一見、常木、政崎、天澤、報島、争場の「同盟」グループ内の内輪揉めのようであるが、そこに青岸探偵事務所の四人の助手の惨死の復讐が絡んでいるように思われる。赤城昴という青年は他人と友情を結ぶのが大変に上手く、医師の宇和島も「正義実現」の一点で志を共にしていた。赤城の死後、宇和島は記者の檜森と協力して地道な調査を続け、常木の主治医になることに成功している。檜森は「同盟」の差し金でフェンネルに焼かれて死亡するが、檜森の後輩の伏見が志を継ぐ。また、料理人の大槻はホワイトハッカーの真矢に感謝と尊敬の念を抱いている。この流れから行けば他にもそういう人物がいて「常世島」に入り込んでいたのではないか。そしてそれは誰よりも冷静で有能なメイドの倉早だと思う。「同盟」グループの内紛を宇和島-倉早の「正義」グループ(伏見、大槻は実際には参画していないと思う)がたくみに操る構図の中、天使裁きのルールが話をややこしくしている。
<推理>
常木王凱:
「同盟」グループのメンバーが殺人を計画。実行犯は政崎。この計画を「正義」グループは察知していた。
政崎:
報島がICレコーダーの内容について脅迫することを恐れ、先手を打って殺そうとするも、それを察知した倉早がそれとなく報島と争場に知らせる。争場が小間井からスタンガンを入手して護身用にと報島に渡す。スタンガンで政崎を気絶させた後、報島は左利き用ワインオープナーで政崎の喉を右回しに掻き切って殺害。その後、争場が天使の槍を持ちだし、政崎の喉をぶっ刺しておく。傷跡の証拠隠滅のためだが、天澤を揶揄する意図もあった。
報島:
ICレコーダーで政崎を脅迫しようとして政崎に殺されそうになる。スタンガンのおかげで返り討ちにしたものの、争場の入れ知恵で島内に身を隠す。倉早が密かに世話をするふりをして睡眠薬を飲ませ動けなくなっているところを、天澤が何らかの手段で殺す。殺害動機は脅迫を恐れたため。
天澤:
天澤の懇願に負けるふりをして、倉早はモーターボートがあることや、倉庫にガソリンがあることをおしえてしまう。同時に争場にも天澤が逃走しようとしていることを伝える。争場はスタンガンを持ちだして天澤を無力化し、自分がモーターボートで逃走しようとするも失敗。争場がモーターボートに向かっている間、倉早がロープの殺害装置を仕組んでおいた。その結果、争場は意図せずして天澤を殺害することになった。殺害のトリックは解明できなかった。遺体を井戸に投げ込んだのは誰か?宇和島?
争場:
小間井にスタンガン持ち出しを見咎められ殺害する。意図せずに殺してしまった天澤と合わせて二人殺人となり、結果地獄に落ちた。
小間井:
常木の悪行を止められなかったことに心やましく感じており、常木殺害の犯人の見当がついていたが知らぬ顔をしていた。争場のスタンガン持ち出しも知らぬ顔をしていたものの、殺人が相次ぐに及んで危機感を強め、争場に問いただしたところ殺されてしまった。

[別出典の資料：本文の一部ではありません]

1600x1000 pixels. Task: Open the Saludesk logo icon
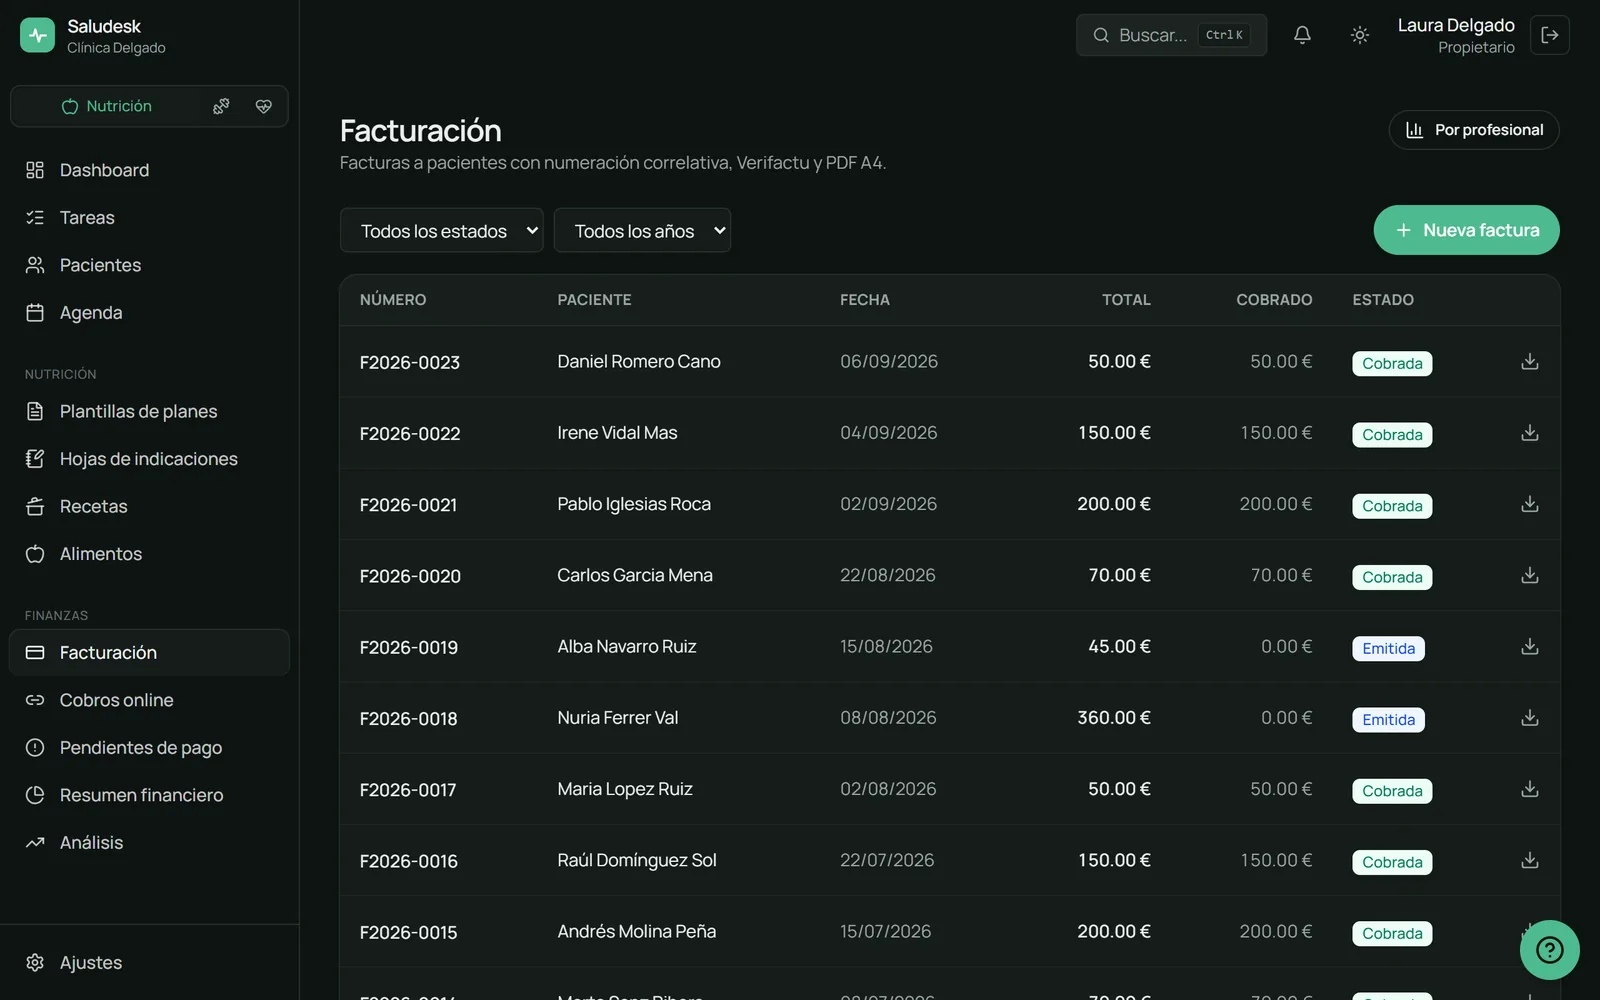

他にいくつかの事項が未解明で、考えてみたけれどよく分からなかった。おのれのポンコツ頭を恨むばかりだ。
・青岸の居眠り:談話室の砂糖には睡眠薬が入っていた。青岸が眠り込んでいる一時間の間に何が起こったか?
・伏見を呼んだのは誰か:犯人に仕立て上げるための「同盟」グループの差し金と思われる。「正義」グループもそれを察・知して利用した。少なくとも倉早は伏見が来ていることを知っていた。
・探偵事務所の助手四人は殺されたのか:「同盟」グループ、特に争場の調査力により殺されたと思う。
・常木殺害の夜、政崎の部屋だけが灯りが消えていた意味。政崎単独実行犯だという証拠とするにはちょっと弱い。灯りが点いていればそこに人がいるという証拠にはならない。照明はホテルのようにカードキーによる自動点灯だった?